▶ _Exercise description_: Reproduce the entries verbatim, starting at the line that contains "In order to click on OMISSIONS" and ending at the line that contains "done [369, 617]", with both of those lines included.

--- Start of Given data ---

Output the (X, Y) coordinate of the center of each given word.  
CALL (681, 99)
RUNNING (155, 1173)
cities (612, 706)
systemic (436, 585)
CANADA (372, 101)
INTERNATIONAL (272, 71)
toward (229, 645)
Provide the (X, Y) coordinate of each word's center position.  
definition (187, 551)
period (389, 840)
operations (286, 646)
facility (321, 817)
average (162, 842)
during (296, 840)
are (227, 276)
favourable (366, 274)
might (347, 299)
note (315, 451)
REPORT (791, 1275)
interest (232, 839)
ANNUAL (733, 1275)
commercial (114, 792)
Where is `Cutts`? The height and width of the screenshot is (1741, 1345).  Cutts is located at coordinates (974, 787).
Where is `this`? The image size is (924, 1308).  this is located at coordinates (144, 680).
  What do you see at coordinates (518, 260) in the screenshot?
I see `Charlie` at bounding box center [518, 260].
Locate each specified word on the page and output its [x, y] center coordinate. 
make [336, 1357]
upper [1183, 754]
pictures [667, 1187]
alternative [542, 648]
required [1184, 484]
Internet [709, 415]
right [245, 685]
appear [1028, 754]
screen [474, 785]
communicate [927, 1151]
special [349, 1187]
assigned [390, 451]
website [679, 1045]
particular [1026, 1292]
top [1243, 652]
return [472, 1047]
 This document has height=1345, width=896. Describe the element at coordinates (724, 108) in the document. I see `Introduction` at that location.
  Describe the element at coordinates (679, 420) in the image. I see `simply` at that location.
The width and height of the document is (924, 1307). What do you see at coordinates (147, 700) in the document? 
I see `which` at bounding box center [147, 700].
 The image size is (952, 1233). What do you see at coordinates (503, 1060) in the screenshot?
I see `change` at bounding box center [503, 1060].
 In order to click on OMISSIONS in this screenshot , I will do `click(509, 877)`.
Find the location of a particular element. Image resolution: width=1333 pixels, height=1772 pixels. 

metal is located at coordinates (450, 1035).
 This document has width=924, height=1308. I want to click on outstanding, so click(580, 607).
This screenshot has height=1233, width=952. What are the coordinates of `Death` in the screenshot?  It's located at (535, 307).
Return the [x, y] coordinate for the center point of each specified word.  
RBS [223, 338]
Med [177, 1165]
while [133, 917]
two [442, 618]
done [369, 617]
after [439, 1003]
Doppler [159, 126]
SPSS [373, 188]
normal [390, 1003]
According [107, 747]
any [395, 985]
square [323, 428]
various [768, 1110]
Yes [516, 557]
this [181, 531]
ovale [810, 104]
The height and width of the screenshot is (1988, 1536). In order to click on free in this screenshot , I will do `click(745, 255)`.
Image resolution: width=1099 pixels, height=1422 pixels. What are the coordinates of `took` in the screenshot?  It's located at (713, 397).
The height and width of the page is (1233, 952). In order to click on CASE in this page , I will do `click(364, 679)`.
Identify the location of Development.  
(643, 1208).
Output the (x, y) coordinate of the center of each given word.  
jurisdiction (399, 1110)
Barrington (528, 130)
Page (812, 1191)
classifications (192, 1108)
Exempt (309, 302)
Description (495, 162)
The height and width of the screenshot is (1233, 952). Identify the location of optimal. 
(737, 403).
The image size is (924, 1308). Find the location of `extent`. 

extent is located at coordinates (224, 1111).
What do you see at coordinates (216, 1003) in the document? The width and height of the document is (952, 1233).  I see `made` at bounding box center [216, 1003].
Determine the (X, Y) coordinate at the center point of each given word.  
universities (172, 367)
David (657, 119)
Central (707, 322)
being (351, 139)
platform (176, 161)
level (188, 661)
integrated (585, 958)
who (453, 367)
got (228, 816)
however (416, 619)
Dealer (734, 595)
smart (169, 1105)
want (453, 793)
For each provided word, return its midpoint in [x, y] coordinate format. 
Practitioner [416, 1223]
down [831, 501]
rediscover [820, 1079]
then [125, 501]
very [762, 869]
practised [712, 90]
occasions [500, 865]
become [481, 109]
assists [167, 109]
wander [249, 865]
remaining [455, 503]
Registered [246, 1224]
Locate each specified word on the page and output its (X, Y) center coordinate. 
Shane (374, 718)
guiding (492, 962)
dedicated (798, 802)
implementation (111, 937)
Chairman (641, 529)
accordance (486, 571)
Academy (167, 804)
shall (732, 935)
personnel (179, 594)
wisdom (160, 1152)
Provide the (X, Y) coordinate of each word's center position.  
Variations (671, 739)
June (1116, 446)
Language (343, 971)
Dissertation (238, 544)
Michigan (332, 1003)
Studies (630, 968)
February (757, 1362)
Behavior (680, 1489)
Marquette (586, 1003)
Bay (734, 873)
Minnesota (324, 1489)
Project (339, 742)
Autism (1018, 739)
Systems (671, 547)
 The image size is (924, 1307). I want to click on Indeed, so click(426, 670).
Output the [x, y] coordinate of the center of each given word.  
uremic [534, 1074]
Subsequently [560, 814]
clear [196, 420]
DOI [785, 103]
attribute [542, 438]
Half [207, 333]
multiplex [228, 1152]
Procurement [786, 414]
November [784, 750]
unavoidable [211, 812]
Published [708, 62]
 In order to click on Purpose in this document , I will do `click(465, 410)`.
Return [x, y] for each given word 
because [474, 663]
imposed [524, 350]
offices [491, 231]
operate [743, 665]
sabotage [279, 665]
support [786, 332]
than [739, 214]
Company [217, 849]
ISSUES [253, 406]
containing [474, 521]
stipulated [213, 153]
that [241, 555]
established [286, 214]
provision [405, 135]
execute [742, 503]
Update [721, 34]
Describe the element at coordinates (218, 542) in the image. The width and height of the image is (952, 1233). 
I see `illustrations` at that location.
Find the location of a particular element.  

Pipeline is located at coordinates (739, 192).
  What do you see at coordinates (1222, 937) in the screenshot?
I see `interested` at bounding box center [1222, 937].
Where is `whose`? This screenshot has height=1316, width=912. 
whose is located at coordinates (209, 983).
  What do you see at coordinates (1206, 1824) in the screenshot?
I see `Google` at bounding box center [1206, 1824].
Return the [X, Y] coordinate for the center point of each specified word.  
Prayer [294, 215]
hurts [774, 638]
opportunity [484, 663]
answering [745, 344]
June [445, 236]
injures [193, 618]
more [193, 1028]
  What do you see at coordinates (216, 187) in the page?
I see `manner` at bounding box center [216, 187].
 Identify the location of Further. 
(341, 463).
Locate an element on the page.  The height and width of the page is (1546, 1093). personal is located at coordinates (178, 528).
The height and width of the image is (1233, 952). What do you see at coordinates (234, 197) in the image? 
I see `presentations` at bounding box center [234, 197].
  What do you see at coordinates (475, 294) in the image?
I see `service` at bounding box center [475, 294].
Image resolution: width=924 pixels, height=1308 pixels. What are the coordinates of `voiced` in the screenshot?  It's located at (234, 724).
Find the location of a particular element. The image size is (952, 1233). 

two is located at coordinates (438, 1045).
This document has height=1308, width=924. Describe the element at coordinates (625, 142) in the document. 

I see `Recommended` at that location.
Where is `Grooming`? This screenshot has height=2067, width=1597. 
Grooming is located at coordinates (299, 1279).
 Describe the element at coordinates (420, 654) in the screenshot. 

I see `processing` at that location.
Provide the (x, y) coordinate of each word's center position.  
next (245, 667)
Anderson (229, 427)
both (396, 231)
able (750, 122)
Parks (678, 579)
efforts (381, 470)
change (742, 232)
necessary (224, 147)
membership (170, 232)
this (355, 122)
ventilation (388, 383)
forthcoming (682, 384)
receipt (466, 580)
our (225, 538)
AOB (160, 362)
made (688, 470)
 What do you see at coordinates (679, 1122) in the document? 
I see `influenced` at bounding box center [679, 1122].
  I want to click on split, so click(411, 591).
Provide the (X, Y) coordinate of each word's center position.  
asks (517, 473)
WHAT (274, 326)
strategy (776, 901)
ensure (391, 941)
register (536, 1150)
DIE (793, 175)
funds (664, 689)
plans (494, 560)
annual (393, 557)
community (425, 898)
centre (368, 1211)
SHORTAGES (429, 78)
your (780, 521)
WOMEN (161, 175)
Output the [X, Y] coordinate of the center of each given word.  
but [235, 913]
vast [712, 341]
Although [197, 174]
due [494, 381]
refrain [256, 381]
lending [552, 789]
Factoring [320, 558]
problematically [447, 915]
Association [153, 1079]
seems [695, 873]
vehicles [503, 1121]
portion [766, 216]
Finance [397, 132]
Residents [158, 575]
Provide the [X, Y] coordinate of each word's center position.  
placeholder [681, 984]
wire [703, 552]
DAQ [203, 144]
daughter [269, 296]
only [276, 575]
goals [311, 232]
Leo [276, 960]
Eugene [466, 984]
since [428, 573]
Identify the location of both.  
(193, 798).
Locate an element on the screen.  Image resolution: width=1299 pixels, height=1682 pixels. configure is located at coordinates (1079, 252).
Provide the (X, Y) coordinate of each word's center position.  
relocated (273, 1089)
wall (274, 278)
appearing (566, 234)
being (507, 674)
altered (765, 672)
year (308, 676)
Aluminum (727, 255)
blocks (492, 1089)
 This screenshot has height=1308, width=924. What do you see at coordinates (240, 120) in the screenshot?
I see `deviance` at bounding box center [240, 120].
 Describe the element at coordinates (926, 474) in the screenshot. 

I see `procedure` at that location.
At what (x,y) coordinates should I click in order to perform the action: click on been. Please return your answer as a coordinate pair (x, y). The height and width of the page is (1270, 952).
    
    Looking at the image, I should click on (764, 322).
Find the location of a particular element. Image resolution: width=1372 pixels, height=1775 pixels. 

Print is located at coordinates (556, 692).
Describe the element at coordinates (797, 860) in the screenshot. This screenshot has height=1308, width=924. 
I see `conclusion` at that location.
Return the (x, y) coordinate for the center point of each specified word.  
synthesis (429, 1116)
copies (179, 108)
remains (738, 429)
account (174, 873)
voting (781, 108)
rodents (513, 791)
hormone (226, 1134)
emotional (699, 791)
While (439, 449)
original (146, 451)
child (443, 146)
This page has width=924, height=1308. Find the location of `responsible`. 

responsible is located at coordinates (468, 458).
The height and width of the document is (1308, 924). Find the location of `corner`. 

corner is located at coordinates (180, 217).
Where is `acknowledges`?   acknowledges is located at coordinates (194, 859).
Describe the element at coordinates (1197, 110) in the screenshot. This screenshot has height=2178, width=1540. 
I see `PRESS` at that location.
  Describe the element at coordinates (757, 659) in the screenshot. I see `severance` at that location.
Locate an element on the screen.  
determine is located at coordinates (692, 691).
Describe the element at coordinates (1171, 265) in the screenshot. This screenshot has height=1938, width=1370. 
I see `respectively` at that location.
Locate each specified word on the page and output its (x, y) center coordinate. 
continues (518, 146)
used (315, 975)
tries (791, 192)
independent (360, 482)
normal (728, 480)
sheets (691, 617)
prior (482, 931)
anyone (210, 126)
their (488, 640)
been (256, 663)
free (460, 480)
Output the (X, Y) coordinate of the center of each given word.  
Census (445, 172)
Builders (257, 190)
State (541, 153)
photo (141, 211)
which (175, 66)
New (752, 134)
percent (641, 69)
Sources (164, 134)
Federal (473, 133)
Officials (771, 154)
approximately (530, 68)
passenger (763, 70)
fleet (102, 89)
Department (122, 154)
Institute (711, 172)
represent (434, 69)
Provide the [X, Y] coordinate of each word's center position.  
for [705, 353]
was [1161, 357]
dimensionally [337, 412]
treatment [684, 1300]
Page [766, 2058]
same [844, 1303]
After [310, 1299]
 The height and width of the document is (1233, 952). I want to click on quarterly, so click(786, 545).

--- End of Given data ---

▶ _Written response_:
 In order to click on OMISSIONS in this screenshot , I will do `click(509, 877)`.
Find the location of a particular element. Image resolution: width=1333 pixels, height=1772 pixels. 

metal is located at coordinates (450, 1035).
 This document has width=924, height=1308. I want to click on outstanding, so click(580, 607).
This screenshot has height=1233, width=952. What are the coordinates of `Death` in the screenshot?  It's located at (535, 307).
Return the [x, y] coordinate for the center point of each specified word.  
RBS [223, 338]
Med [177, 1165]
while [133, 917]
two [442, 618]
done [369, 617]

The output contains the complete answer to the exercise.